*** SOURCE DATA ***
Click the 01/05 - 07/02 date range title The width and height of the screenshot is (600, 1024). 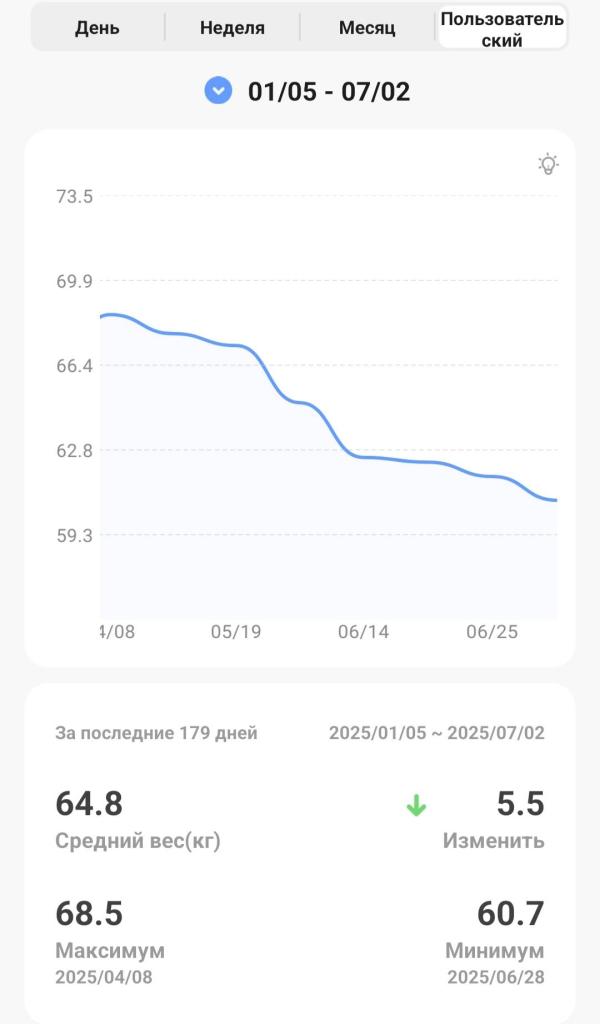329,92
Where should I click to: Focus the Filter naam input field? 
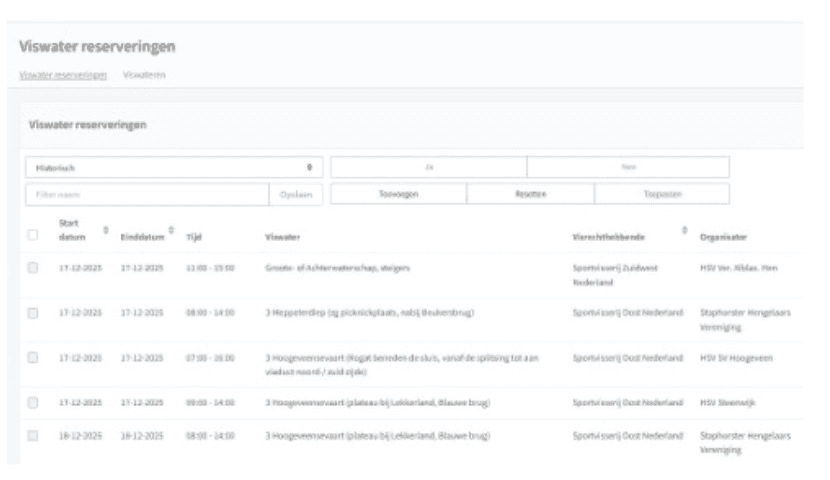[x=147, y=194]
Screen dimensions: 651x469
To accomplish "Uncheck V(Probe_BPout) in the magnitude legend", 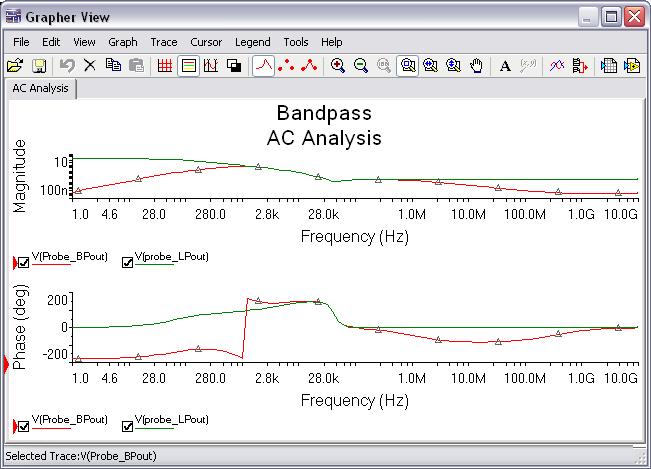I will [25, 263].
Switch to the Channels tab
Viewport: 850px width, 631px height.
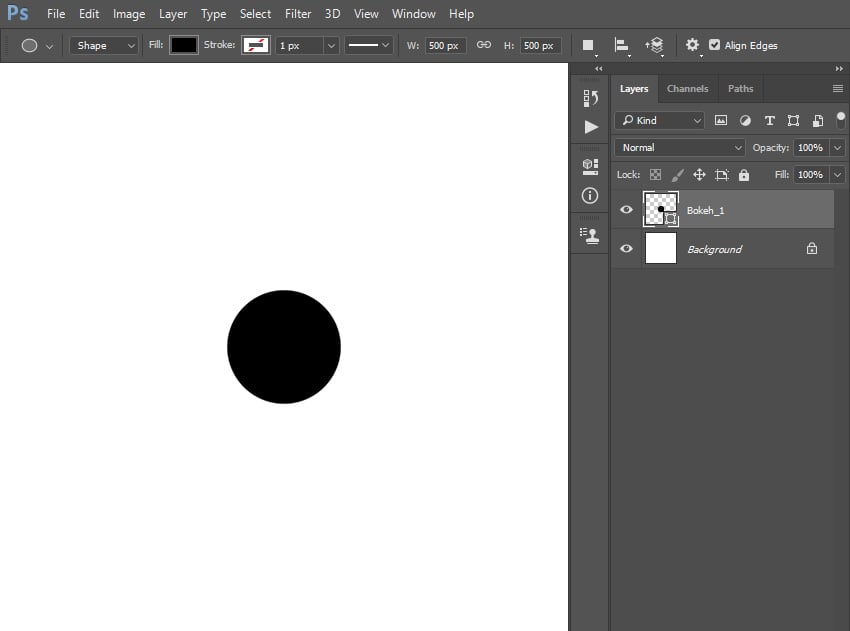coord(687,89)
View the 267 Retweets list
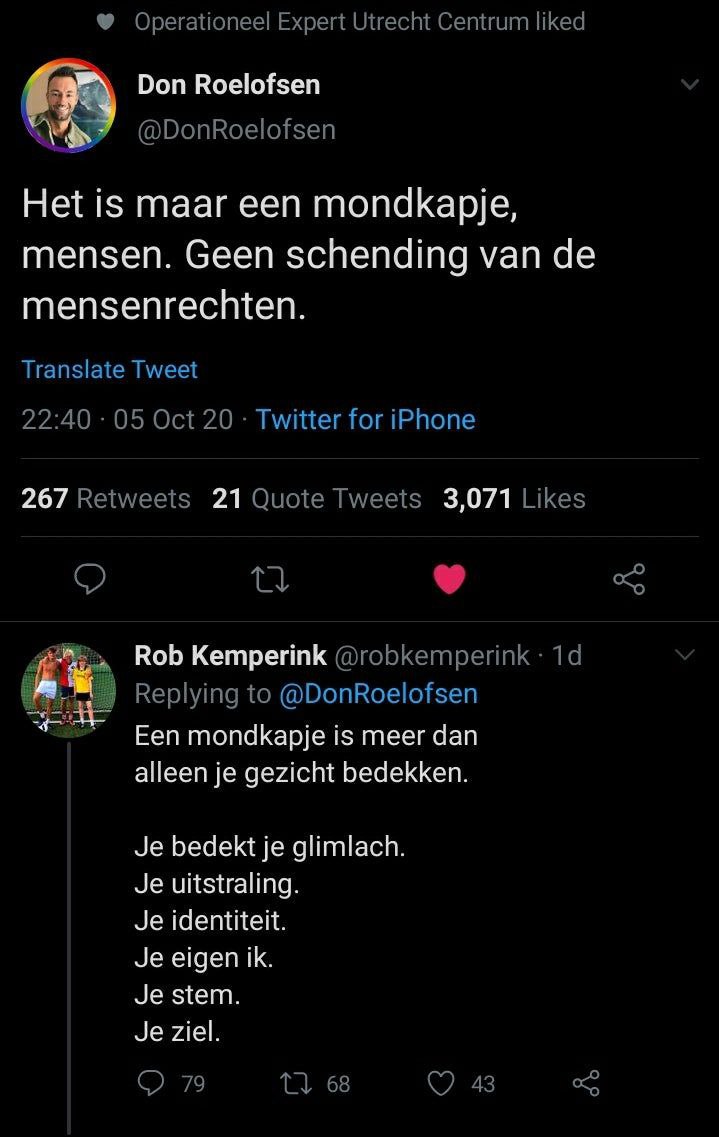The width and height of the screenshot is (719, 1137). (x=106, y=498)
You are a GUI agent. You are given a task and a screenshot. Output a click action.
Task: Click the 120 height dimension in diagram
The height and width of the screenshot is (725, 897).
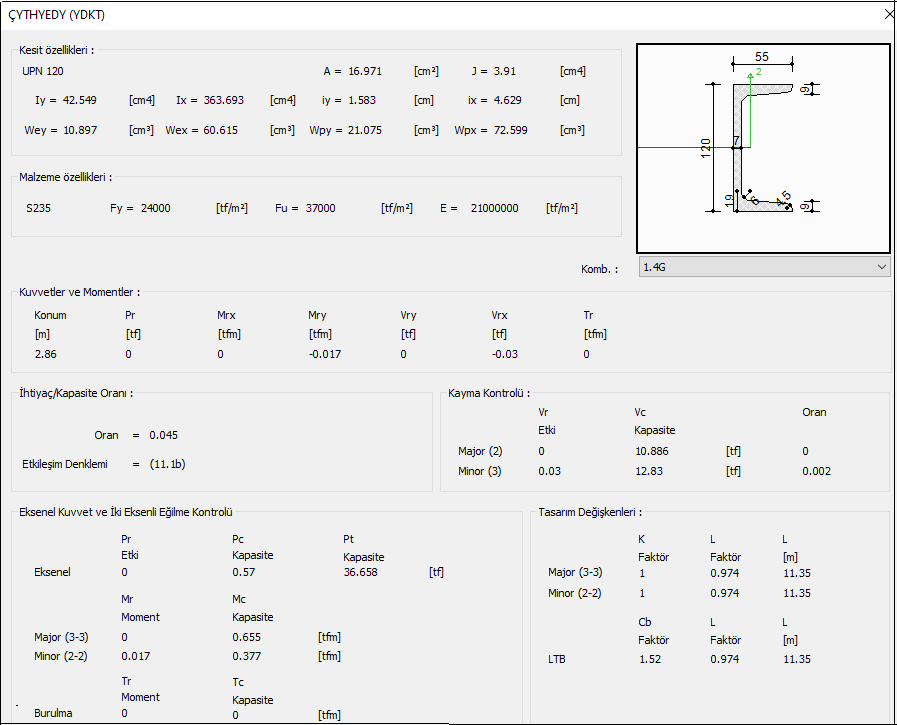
*** End of SOURCE DATA ***
● **REQUIRED WORK**
Restate word for word every line from the one with "Switch to the Channels tab" up to and including the one with "You are a GUI" in the records above, minus the pictures.

● **EXPECTED ANSWER**
Switch to the Channels tab
Viewport: 850px width, 631px height.
coord(687,89)
View the 267 Retweets list
The width and height of the screenshot is (719, 1137). (x=106, y=498)
You are a GUI agent. You are given a task and a screenshot. Output a click action.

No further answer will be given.